The Film Forum, the great revival movie house on Houston Street in Manhattan, is running a 22-film retrospective of the films of the Austrian director Fritz Lang. By the time Lang emigrated to the US, he was already regarded as a film genius, having directed "Metropolis" and "M."

Lang came to Hollywood and initially tried to hold out against "Hollywood-style hooey." Eventually, he gave in to the hooey that the public wanted to see. He directed hackneyed scenes where good guys hide behind the curtains and the Nazis don't find them.

In one movie "Hangmen Also Die," his writing collaborator was the great Bertoldt Brecht. Brecht had this to say about the movie “What an infinitely dismal fabrication this hostage film is that I have to occupy myself with these days. What a load of hackneyed situations, intrigues, false notes!” That was the good news, Brecht went on “I feel the disappointment and terror of the intellectual worker who sees the product of his labors snatched away and mutilated.”

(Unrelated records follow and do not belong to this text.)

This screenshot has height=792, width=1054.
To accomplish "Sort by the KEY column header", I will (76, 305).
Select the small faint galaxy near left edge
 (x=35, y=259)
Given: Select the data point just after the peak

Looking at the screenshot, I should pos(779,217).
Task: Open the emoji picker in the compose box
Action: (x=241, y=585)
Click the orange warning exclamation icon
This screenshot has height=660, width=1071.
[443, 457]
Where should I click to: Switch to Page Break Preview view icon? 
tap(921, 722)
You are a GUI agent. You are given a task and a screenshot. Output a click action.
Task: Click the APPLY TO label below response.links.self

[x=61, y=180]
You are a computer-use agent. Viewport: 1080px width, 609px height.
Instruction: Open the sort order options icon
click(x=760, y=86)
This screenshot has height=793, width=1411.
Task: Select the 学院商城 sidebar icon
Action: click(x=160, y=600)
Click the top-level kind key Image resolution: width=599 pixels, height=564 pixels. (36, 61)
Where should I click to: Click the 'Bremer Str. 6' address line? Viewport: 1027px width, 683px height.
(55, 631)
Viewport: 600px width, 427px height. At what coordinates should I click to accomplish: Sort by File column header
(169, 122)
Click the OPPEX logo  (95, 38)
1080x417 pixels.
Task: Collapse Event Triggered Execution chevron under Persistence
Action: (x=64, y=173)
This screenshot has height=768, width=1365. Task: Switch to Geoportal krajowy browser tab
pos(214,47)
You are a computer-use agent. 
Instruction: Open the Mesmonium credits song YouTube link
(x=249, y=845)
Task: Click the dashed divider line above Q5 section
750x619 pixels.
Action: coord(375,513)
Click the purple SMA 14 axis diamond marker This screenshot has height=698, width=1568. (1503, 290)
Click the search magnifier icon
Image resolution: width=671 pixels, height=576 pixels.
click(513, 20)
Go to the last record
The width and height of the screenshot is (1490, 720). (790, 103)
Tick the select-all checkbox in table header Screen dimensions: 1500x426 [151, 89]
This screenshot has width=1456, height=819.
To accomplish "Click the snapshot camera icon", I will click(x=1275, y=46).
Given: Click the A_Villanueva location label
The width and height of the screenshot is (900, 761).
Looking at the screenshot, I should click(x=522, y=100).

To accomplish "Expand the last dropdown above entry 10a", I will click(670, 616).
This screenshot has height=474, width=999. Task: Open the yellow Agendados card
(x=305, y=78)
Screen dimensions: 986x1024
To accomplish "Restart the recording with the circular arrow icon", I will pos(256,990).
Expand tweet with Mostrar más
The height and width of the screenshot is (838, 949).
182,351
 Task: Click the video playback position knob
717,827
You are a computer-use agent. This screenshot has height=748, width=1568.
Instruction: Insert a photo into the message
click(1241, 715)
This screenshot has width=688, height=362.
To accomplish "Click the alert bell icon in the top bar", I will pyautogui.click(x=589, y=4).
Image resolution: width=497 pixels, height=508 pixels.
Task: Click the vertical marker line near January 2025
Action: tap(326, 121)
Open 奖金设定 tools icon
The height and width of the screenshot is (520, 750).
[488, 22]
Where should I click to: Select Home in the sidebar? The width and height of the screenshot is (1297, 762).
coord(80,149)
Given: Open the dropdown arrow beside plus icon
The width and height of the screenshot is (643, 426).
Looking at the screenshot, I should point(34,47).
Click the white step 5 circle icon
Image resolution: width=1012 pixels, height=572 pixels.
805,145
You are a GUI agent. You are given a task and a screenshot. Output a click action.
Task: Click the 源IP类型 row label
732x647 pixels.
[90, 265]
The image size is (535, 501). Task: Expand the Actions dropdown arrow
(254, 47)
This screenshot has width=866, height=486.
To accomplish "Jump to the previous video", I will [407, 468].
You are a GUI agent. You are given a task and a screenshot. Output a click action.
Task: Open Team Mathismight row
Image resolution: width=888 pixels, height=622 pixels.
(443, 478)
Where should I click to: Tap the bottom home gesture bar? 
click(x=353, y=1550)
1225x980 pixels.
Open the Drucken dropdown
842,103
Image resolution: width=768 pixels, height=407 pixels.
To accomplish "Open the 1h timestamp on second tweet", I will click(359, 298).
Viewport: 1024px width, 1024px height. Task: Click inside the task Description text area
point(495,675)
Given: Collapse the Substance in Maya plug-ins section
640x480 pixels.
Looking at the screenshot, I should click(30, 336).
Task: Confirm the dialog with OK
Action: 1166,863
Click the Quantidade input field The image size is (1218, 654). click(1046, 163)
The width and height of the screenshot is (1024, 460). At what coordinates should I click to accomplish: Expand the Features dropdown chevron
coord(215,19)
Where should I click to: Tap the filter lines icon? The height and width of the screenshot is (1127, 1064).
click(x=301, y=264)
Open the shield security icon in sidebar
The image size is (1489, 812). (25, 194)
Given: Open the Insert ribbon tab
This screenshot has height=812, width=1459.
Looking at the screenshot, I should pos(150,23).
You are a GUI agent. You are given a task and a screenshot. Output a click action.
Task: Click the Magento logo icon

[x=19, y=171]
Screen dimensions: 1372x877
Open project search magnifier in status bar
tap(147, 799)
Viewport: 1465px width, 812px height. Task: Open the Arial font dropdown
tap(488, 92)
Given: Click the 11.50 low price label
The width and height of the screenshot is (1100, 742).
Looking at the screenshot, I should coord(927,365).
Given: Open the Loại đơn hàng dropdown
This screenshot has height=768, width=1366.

No real point today. Except that art is hard. Even the art we do in advertising.

2 comments:

mary said...

no real point either, except metropolis is one of my favourite silent movies. so is chaplins modern times.

george tannenbaum said...

Mary, you can learn so much watching the silents. These are films by people who invented the language we use today of cinematic story-telling, and they did it very sparsely yet directly.

If you liked modern times you should check out Rene Clair's "À nous la liberté," which many people think Chaplin stole from.